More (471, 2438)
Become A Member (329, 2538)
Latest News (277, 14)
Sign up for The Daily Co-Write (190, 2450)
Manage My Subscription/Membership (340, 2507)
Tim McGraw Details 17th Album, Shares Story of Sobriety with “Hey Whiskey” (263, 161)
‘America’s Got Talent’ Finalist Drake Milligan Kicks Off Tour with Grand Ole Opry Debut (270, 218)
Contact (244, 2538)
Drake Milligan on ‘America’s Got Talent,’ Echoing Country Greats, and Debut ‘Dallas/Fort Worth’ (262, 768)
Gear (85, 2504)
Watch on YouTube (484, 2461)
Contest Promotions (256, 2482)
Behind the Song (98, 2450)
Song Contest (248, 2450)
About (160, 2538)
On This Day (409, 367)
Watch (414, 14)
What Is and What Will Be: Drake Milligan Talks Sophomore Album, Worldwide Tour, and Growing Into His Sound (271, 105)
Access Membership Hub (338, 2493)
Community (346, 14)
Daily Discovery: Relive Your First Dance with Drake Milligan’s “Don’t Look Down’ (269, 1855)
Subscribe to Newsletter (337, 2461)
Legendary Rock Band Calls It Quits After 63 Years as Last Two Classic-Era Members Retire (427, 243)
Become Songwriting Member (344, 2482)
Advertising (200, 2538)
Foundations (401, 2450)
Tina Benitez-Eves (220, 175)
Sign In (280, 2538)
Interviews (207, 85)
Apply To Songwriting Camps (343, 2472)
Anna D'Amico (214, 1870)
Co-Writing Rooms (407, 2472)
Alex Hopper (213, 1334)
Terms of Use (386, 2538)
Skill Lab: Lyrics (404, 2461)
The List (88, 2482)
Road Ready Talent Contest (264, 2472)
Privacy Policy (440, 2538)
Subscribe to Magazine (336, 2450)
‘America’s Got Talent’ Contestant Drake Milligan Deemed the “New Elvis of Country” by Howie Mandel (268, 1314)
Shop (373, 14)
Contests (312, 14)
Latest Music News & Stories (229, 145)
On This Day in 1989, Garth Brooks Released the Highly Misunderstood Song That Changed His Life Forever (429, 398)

**Exercise goal**
Find the line with "Anna D'Amico (214, 1870)" in the data above. Restate it and all later lines word for word, ending with the last line.

**Answer area**
Anna D'Amico (214, 1870)
Co-Writing Rooms (407, 2472)
Alex Hopper (213, 1334)
Terms of Use (386, 2538)
Skill Lab: Lyrics (404, 2461)
The List (88, 2482)
Road Ready Talent Contest (264, 2472)
Privacy Policy (440, 2538)
Subscribe to Magazine (336, 2450)
‘America’s Got Talent’ Contestant Drake Milligan Deemed the “New Elvis of Country” by Howie Mandel (268, 1314)
Shop (373, 14)
Contests (312, 14)
Latest Music News & Stories (229, 145)
On This Day in 1989, Garth Brooks Released the Highly Misunderstood Song That Changed His Life Forever (429, 398)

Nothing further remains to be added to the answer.